先行投資者保護
出典: フリー百科事典『ウィキペディア(Wikipedia)』 (2022/05/09 08:36 UTC 版)
国連海洋法条約第11部に規定される前記「パラレル方式」による開発を条約発効後すぐに行うとすると、条約発効前から開発の前提となる海底鉱区の探査が必要となるが、条約が発効するまでどの鉱区が割り当てられるのかわからない状態で探査をしなければならないのでは海底開発への投資意欲が損なわれかねないことが危惧された。そこで1982年4月30日に国連海洋法条約が採択されるのと同時に「先行投資者保護決議」(国連海洋法会議決議II)が採択され、条約発効までの暫定的機関として準備委員会が新たに設立されることとされた。前記決議によると、「先行投資者」はこの準備委員会に対して同等の商業価値を持つ2つの鉱区を申請し、準備委員会がこの2鉱区うち将来設立される国際海底機構のための鉱区を留保し、残りの鉱区では準備委員会への登録の日から条約発効まで「先行投資者」に探査を行うための排他的権利を認め、さらに条約発効後も「先行投資者」による開発を他の申請者よりも優先し保証することとしたのである。国連海洋法条約発効前に準備委員会にこうした申請を行い登録を済ませた開発者を「登録された先行投資者」とし、条約が発効したときに「登録された先行投資者」が前記「先行投資者保護決議」を遵守していることの証明をすれば自動的に機構に業務計画が承認されることとなり、準備委員会に登録をせずに深海底の探査・開発を行う事業者に比べて特権的な待遇が認められることとされた。
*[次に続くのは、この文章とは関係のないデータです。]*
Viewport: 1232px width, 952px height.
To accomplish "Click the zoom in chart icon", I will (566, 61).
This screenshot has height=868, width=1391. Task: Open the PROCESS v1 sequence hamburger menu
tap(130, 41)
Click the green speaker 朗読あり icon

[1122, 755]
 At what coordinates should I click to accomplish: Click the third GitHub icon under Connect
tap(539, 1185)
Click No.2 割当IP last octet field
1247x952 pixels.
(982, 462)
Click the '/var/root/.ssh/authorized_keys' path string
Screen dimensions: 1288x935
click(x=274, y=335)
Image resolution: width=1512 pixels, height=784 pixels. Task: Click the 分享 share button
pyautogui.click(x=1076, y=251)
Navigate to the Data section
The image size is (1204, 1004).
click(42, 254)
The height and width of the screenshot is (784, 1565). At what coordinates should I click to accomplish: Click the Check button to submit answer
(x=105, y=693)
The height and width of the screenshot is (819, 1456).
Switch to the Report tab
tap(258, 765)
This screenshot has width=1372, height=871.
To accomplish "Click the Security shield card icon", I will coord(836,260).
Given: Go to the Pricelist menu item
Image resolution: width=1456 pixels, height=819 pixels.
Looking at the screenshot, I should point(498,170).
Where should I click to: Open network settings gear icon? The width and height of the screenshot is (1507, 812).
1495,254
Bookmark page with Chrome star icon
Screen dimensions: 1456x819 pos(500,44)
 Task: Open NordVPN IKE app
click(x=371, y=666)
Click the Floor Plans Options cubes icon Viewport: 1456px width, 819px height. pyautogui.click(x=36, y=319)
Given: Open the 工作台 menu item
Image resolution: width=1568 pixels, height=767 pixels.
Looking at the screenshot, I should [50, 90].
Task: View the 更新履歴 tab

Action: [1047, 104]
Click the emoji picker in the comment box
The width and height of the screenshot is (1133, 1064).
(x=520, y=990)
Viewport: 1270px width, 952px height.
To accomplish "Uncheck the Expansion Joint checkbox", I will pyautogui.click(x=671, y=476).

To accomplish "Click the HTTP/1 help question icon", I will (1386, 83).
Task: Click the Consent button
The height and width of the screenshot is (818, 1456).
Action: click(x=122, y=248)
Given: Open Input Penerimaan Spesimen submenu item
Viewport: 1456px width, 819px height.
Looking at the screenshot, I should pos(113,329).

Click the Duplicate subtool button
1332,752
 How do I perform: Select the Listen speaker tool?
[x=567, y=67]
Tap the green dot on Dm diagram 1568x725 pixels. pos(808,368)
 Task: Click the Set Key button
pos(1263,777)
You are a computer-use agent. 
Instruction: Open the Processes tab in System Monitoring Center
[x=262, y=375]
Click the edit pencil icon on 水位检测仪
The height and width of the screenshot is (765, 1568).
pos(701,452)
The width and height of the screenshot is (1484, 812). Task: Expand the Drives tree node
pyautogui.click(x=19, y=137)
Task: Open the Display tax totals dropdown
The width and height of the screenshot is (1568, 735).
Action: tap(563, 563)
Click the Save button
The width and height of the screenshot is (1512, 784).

G77に代表される発展途上国は条約が発効する前にそのような特権を認めるべきではないとして一旦は反対したが、先進諸国の国連海洋法条約体制への参加が不可欠であったこともあり、条約署名国のみを対象とすることや先行投資の保護はあくまで探査が対象であって開発は対象外であることを条件として、発展途上国もこうした先行投資者保護に賛同するようになった。当時実際に海底の探査・開発技術を有していた国々のうち、インド、ソビエト連邦、日本、フランスは『先行投資者保護決議』に基づく開発方式を選択し、1987年にはこれらの国々による申請が準備委員会に承認された。他方でアメリカ合衆国、イギリス、イタリア、オランダ、カナダ、西ドイツ、ベルギーは条約制度に反発してコンソーシアムを結成し、条約に基づかない独自の開発方式を選んだ。